Stored data
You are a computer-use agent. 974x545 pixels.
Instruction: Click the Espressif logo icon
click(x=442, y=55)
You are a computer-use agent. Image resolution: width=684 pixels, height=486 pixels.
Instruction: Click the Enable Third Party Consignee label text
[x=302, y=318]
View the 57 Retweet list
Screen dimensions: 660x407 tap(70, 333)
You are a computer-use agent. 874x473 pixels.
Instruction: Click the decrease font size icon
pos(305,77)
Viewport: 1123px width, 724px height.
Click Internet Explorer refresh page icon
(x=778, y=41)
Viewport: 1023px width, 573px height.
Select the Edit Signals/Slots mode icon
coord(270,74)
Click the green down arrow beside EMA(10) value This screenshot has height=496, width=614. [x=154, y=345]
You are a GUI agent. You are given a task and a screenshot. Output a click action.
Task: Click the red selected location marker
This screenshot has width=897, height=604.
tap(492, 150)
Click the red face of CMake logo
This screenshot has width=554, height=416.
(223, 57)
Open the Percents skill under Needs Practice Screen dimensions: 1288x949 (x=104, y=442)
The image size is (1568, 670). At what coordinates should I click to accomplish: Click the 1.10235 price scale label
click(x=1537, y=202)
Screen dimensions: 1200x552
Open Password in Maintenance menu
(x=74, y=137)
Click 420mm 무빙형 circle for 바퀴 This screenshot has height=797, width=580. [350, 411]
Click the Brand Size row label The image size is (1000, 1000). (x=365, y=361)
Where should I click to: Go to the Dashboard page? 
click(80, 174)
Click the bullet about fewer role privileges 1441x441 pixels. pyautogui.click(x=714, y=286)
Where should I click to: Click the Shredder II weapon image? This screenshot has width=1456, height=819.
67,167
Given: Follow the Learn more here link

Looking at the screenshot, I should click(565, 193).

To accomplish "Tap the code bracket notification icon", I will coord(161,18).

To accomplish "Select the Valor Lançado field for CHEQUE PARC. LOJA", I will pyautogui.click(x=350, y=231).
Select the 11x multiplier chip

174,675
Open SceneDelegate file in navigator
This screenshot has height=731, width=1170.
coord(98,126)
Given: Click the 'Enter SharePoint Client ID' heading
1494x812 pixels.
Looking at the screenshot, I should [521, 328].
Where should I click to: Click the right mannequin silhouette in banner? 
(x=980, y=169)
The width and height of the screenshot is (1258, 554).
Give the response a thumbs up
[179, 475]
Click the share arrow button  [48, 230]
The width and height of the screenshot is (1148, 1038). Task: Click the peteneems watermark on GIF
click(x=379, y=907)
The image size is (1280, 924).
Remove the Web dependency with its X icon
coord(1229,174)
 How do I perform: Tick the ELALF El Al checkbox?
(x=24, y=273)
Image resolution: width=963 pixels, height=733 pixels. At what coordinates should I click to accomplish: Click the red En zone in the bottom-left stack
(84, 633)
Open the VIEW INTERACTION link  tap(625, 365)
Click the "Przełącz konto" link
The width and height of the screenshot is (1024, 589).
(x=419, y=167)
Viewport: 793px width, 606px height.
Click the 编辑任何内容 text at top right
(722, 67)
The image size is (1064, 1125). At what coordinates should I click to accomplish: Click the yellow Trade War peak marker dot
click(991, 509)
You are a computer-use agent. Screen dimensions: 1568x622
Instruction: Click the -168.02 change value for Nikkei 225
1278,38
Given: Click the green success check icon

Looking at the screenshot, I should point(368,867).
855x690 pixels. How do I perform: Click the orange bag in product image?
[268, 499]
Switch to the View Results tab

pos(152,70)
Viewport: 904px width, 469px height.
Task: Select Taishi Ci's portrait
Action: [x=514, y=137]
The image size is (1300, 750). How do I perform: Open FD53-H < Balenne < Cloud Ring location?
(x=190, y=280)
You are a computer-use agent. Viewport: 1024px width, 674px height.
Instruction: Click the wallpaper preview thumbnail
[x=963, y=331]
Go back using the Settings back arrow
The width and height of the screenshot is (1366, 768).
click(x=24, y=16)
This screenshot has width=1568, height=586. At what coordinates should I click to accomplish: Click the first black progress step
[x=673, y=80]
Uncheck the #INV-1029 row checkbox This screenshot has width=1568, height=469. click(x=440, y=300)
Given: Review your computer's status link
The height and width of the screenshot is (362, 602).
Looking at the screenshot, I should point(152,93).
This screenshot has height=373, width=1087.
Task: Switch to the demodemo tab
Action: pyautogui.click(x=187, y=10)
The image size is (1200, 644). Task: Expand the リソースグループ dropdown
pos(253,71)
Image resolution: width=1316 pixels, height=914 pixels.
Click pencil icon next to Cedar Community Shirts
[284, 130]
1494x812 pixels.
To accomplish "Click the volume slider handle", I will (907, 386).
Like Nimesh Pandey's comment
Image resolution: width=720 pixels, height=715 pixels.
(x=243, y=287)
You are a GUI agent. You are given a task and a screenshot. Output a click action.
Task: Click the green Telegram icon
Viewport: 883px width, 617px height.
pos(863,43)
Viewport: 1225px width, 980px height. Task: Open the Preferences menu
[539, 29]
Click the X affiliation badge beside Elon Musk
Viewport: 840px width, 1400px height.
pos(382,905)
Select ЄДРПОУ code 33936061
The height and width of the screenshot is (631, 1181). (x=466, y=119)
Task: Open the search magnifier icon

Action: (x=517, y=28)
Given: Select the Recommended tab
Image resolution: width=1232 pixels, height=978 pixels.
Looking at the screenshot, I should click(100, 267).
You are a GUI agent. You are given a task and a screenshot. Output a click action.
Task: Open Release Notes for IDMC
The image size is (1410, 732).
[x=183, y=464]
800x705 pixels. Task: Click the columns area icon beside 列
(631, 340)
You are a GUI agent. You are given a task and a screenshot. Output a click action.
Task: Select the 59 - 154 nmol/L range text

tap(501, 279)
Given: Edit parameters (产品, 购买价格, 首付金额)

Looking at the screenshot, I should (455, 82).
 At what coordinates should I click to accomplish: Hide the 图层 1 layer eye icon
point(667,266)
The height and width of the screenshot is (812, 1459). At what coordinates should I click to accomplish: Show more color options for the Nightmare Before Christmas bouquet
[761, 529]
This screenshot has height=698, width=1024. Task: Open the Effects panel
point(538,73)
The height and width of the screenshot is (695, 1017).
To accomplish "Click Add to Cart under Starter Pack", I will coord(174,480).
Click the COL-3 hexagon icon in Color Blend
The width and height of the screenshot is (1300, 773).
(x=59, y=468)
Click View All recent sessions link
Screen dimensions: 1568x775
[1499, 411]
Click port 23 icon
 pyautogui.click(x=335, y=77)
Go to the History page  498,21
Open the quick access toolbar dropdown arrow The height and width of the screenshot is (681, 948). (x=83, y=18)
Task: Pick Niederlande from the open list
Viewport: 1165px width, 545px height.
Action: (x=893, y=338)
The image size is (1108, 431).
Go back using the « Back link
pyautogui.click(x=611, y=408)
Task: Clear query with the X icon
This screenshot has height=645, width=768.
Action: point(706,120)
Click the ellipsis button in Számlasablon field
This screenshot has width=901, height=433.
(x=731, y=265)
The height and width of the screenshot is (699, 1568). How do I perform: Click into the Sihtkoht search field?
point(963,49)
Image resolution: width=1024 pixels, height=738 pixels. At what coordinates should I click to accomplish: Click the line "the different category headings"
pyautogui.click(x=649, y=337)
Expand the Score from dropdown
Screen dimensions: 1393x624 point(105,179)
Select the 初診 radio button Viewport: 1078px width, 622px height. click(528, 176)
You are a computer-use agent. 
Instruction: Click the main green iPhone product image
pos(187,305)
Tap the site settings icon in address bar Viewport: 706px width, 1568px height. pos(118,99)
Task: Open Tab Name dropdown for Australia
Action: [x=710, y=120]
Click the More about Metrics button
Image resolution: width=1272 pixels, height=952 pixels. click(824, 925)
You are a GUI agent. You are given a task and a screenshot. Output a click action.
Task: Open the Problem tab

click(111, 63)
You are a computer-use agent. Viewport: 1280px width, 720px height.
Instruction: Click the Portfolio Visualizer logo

*Exercise requirements:*
All lines from the one containing "Click the More about Metrics button" to the end of the records, both ends included, should be printed exactly and on their own.

*Solution for this task:*
Click the More about Metrics button
Image resolution: width=1272 pixels, height=952 pixels. click(824, 925)
You are a GUI agent. You are given a task and a screenshot. Output a click action.
Task: Open the Problem tab

click(111, 63)
You are a computer-use agent. Viewport: 1280px width, 720px height.
Instruction: Click the Portfolio Visualizer logo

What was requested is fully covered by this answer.